Sang Saibatin, atau Raja yang bijaksana bernama Ratu Dipuncak, memimpin rakyatnya dengan penuh keprihatinan. Ia dikenal sebagai pemimpin yang sangat memegang teguh ajaran piil pesenggiri (harga diri), nemui nyimah (ramah tamah), nengah nyappur (proaktif bersosialisasi), dan bejuluk beadek (beradat beristiadat).

Dalam kitab Kuntara Raja Niti, salah satu naskah adat Lampung kuno, tertulis pesan moral bagi seorang pemimpin: “Jama sai batin nengah gheppok, ngaku jama beghasuk, ngindungi jama bebulungan.” (Orang yang berhati luhur haruslah berada di tengah-tengah kesulitan, mengakui yang berhak, dan melindungi yang lemah). Ratu Dipuncak mewujudkan pesan ini. Ia tidak tinggal diam di istananya, tetapi turun langsung melihat penderitaan rakyatnya dan terus-menerus bermusyawarah dengan para tetua adat untuk mencari solusi.

Setelah berhari-hari berdoa dan bermeditasi, Ratu Dipuncak mendapatkan wangsit melalui sebuah mimpi. Dalam mimpinya, seorang sesepuh berjubah putih berkata bahwa air masih melimpah di suatu tempat, tetapi untuk mendapatkannya, ia harus mengutus seseorang yang berhati bersih dan pemberani untuk menjemputnya.
Esok harinya, Ratu Dipuncak memanggil putra semata wayangnya, Pemuka Alam, seorang pemuda yang dikenal akan kecerdasan, kesalehan, dan keberanaannya. Sang Raja berkata, “Wahai putraku, tugas besar ini kuberikan kepadamu. Carilah sumber air yang dapat menyelamatkan negeri kita. Ikutilah petunjuk langit dan bumi.”

Pemuka Alam pun berangkat setelah terlebih dahulu melakukan cangget ghepanai, suatu ritual pelepasan yang dipimpin oleh para penyimbang adat. Dalam ritual ini, diucapkan mantra-mantra berbahasa Lampung kuno, salah satunya adalah: “Dewa-dewi nuwah lapah, tiyan nuwah nyappur, sang bumi nuwah nindung.” (Semoga dewata membuka jalan, semoga lautan bersahabat, semoga bumi melindungi).

= BLOK DATA =
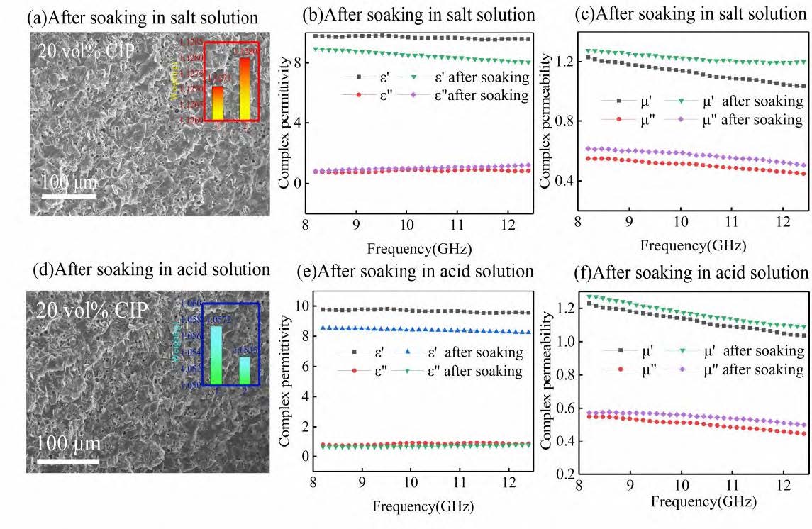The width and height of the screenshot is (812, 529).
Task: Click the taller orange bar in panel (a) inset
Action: point(244,89)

= TUGAS 1 =
Menurut cerita tentang Ratu Dipuncak, siapa nama putra semata wayang sang raja?
= TUGAS 2 =
Teruskan cerita tentang Ratu Dipuncak mulai dari bagian sesudah kalimat terakhirnya.

= JAWABAN YANG DIHARAPKAN 1 =
Pemuka Alam.

= JAWABAN YANG DIHARAPKAN 2 =
Analisis filosofis dari ritual ini menunjukkan keyakinan masyarakat Saibatin bahwa setiap perjalanan besar harus dimulai dengan meminta restu dan perlindungan kepada kekuatan supra-natural serta leluhur, sekaligus menyelaraskan diri dengan alam.

Setelah berhari-hari berlayar mengikuti intuisi dan petunjuk bintang, Pemuka Alam tiba di sebuah pulau kecil yang tampak gersang. Namun, dari dalam pulau tersebut, ia mendengar gemericik air yang sangat jernih. Saat ia mendekati sumber suara itu, seekor naga besar berwarna hitam legam muncul menjaga mata air tersebut.

Naga itu adalah penjaga yang diutus oleh kekuatan gaib untuk menguji kesungguhan hati siapa pun yang mendekati mata air kehidupan.
Terjadilah pertempuran sengit. Pemuka Alam tidak mengandalkan kekuatan fisik semata. Ia terus mengucapkan doa-doa dan mantra dari ajaran leluhurnya.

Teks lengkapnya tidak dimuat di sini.